Nos cinco primeiros meses do ano, as vendas externas do agro alcançaram US$ 70,5 bilhões, crescimento de 4,6% em relação ao mesmo intervalo de 2025 e também um recorde para o período.
O avanço foi sustentado tanto pelo aumento do volume embarcado quanto pela valorização dos produtos exportados. Em maio, o volume vendido ao exterior cresceu 3,6%, enquanto os preços médios avançaram 4,4%. Com importações de apenas US$ 1,6 bilhão, o setor registrou superávit comercial de US$ 14,4 bilhões, alta de 9,7% na comparação anual.
A China permaneceu como principal destino das exportações do agronegócio brasileiro. As compras chinesas somaram US$ 6,3 bilhões em maio, crescimento de 12,8% em relação ao mesmo mês do ano anterior, representando cerca de 40% de toda a pauta exportadora do setor. A União Europeia aparece na sequência, com importações de US$ 2,4 bilhões, enquanto os Estados Unidos adquiriram US$ 837 milhões em produtos agropecuários brasileiros.
Além dos mercados tradicionais, países como Bangladesh, Tailândia, Vietnã, Paquistão, Turquia e Jordânia ampliaram significativamente suas compras, reforçando a estratégia de diversificação dos destinos das exportações brasileiras.
A soja continuou liderando a pauta exportadora. As vendas externas do grão atingiram US$ 6,3 bilhões em maio, alta de 14,6% na comparação anual, com embarques de 14,8 milhões de toneladas. O desempenho levou o complexo soja, que inclui farelo e óleo, a movimentar US$ 7,5 bilhões no mês, avanço de 16,3%.
Outro destaque ficou com as proteínas animais, que registraram recordes de valor e volume exportados. As exportações de carne bovina in natura alcançaram US$ 1,7 bilhão, crescimento de 50,2%, enquanto os embarques somaram 262 mil toneladas.
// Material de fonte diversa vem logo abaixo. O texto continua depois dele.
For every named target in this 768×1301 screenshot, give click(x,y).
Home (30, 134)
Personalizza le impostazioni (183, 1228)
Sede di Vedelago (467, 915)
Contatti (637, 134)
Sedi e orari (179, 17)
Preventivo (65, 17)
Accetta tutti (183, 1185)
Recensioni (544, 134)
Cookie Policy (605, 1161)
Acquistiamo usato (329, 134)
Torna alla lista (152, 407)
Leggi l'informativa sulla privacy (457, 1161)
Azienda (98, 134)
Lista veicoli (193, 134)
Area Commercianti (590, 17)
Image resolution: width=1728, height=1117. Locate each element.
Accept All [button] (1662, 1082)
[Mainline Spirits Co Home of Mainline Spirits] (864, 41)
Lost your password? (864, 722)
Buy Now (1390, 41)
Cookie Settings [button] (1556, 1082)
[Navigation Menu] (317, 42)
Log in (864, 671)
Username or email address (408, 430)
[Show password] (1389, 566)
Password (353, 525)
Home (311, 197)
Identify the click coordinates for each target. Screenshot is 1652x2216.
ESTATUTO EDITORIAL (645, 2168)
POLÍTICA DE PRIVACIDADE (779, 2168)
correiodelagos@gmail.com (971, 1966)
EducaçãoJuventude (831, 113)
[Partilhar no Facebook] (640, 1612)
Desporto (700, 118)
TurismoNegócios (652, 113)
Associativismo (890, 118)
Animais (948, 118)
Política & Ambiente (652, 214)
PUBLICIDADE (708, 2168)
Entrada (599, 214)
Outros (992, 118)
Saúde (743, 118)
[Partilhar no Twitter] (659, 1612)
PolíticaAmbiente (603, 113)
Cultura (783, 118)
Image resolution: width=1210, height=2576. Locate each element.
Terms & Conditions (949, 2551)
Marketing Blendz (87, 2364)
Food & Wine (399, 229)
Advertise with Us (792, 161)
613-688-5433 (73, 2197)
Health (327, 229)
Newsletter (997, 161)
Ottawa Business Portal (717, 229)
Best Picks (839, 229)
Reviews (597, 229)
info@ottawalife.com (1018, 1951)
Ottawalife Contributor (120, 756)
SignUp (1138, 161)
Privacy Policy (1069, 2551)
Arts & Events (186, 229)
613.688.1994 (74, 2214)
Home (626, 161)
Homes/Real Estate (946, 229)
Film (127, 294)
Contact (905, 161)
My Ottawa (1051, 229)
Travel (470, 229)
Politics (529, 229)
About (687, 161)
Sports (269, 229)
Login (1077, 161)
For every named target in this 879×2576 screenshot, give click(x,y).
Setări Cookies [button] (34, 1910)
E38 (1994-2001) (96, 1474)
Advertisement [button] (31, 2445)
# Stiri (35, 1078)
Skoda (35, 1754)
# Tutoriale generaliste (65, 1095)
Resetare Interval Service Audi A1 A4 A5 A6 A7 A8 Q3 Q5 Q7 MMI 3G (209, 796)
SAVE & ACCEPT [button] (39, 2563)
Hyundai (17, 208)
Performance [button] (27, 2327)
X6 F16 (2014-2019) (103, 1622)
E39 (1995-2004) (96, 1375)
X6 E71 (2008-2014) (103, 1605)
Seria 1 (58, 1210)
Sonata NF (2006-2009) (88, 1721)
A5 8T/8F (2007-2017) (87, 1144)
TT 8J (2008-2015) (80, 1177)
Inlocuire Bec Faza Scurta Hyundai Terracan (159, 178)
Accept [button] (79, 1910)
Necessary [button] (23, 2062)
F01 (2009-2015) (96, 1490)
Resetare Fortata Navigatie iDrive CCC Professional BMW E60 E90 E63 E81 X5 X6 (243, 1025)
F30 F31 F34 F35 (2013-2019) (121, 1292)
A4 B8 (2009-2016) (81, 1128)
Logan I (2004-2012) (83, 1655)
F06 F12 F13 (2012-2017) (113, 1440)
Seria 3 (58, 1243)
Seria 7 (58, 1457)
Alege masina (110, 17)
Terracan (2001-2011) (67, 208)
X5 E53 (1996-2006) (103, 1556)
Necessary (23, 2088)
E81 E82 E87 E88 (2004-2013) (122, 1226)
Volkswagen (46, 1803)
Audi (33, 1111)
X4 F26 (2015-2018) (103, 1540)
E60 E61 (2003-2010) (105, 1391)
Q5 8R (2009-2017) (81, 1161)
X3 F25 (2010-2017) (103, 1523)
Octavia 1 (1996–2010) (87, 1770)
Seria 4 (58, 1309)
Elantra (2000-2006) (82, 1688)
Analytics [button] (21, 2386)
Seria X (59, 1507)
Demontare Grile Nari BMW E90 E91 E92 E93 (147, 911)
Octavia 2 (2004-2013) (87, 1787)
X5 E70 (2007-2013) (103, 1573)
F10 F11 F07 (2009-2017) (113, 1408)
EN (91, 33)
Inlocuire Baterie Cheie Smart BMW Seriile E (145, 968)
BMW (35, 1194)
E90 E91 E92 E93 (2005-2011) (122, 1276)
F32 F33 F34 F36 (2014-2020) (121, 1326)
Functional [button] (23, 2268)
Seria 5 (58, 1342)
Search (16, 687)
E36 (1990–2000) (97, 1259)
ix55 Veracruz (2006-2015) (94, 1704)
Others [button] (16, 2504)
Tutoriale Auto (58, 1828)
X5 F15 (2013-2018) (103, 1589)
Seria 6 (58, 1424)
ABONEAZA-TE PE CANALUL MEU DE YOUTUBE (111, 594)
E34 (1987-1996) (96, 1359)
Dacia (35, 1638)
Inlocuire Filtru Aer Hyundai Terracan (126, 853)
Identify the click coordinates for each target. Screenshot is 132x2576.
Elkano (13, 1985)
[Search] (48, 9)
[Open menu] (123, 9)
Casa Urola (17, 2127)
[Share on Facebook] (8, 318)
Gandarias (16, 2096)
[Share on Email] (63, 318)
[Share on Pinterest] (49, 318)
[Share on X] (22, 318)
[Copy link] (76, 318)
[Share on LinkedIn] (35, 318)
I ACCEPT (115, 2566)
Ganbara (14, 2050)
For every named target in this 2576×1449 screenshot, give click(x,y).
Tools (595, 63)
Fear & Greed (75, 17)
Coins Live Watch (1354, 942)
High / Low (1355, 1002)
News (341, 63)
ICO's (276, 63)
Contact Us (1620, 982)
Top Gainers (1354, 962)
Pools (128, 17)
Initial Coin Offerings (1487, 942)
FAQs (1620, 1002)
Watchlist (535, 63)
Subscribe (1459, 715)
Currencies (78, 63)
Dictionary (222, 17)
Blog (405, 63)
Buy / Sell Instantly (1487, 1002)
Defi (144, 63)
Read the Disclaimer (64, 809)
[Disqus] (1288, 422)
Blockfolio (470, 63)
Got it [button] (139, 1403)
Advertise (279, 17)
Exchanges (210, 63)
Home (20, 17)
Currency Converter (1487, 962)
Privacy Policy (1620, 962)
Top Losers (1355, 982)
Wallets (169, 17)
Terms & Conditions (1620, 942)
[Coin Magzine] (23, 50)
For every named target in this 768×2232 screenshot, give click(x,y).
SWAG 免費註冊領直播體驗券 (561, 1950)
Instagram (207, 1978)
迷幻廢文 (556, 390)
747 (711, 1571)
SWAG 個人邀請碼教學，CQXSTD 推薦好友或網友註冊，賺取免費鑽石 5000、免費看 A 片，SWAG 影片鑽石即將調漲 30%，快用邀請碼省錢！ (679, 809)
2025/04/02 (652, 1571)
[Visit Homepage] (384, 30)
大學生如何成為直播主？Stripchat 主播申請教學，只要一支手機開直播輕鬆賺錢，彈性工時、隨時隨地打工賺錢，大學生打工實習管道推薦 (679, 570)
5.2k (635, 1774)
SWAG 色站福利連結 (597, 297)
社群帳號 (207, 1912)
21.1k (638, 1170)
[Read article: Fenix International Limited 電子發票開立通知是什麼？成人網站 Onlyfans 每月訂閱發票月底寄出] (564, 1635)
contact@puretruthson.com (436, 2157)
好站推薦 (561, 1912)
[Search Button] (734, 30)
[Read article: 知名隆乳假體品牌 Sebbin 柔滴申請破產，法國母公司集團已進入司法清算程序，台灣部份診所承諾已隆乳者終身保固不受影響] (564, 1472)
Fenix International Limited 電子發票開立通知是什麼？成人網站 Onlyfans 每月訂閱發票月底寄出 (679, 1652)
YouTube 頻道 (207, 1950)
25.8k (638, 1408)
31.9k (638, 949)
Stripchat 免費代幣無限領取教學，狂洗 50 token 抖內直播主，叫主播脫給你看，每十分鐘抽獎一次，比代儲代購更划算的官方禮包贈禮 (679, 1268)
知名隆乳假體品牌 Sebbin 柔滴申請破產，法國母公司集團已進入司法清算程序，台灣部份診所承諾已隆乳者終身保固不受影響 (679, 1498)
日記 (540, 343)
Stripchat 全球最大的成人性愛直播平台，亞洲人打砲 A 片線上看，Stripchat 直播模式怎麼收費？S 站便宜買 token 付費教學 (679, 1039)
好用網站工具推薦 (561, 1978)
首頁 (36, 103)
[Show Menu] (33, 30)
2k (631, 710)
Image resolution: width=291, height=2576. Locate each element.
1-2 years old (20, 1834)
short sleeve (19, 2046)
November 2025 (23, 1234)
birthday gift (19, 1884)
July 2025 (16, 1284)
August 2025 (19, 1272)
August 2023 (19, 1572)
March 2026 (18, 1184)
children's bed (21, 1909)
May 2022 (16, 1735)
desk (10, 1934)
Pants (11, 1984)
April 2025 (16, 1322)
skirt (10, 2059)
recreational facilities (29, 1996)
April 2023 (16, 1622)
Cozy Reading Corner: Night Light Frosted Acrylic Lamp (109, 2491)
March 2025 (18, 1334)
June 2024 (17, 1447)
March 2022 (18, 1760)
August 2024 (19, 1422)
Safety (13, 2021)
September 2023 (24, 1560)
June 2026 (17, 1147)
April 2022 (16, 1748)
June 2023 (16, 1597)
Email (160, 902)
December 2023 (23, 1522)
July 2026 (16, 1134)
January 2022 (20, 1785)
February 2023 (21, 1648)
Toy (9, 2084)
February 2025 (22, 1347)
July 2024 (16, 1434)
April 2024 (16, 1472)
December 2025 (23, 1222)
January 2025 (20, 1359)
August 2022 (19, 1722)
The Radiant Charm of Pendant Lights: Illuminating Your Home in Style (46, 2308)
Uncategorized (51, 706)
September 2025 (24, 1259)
A China respondeu por mais de 60% das compras da proteína brasileira.
A carne de frango também apresentou forte expansão, com exportações de US$ 883 milhões e crescimento de 40%, enquanto a carne suína atingiu US$ 278 milhões, estabelecendo novo recorde para o mês de maio.
No segmento de fibras e produtos têxteis, as exportações totalizaram US$ 483 milhões, alta de 39,6%, impulsionadas principalmente pelo algodão, que movimentou US$ 450 milhões e registrou crescimento de 45,3%.
Entre os produtos que vêm ganhando espaço no mercado internacional está o DDG (grãos secos de destilaria), subproduto da indústria de etanol de milho utilizado na alimentação animal. Entre janeiro e maio, as exportações do produto alcançaram US$ 130 milhões, crescimento de 37,7%, com volume recorde de 555 mil toneladas embarcadas.
O avanço do DDG reflete a expansão da indústria de biocombustíveis à base de milho e a abertura de novos mercados internacionais. Desde 2023, o Brasil conquistou acesso a 21 novos mercados para o produto. Atualmente, os principais compradores são China, Turquia, Vietnã e Nova Zelândia.
O resultado de maio também evidencia o fortalecimento de uma pauta exportadora cada vez mais diversificada. Produtos como sementes de gergelim, amendoim, óleo de milho, arroz, rações para animais domésticos, pães, biscoitos e erva-mate registraram recordes de valor ou volume exportado.
Para o Ministério da Agricultura e Pecuária, os números refletem a crescente confiança internacional no agro brasileiro e os esforços de abertura de mercados. Desde 2023, o país contabiliza 639 aberturas de mercado e mais de 250 ampliações de acesso para produtos agropecuários, ampliando a presença brasileira no comércio global e reduzindo a dependência de destinos específicos.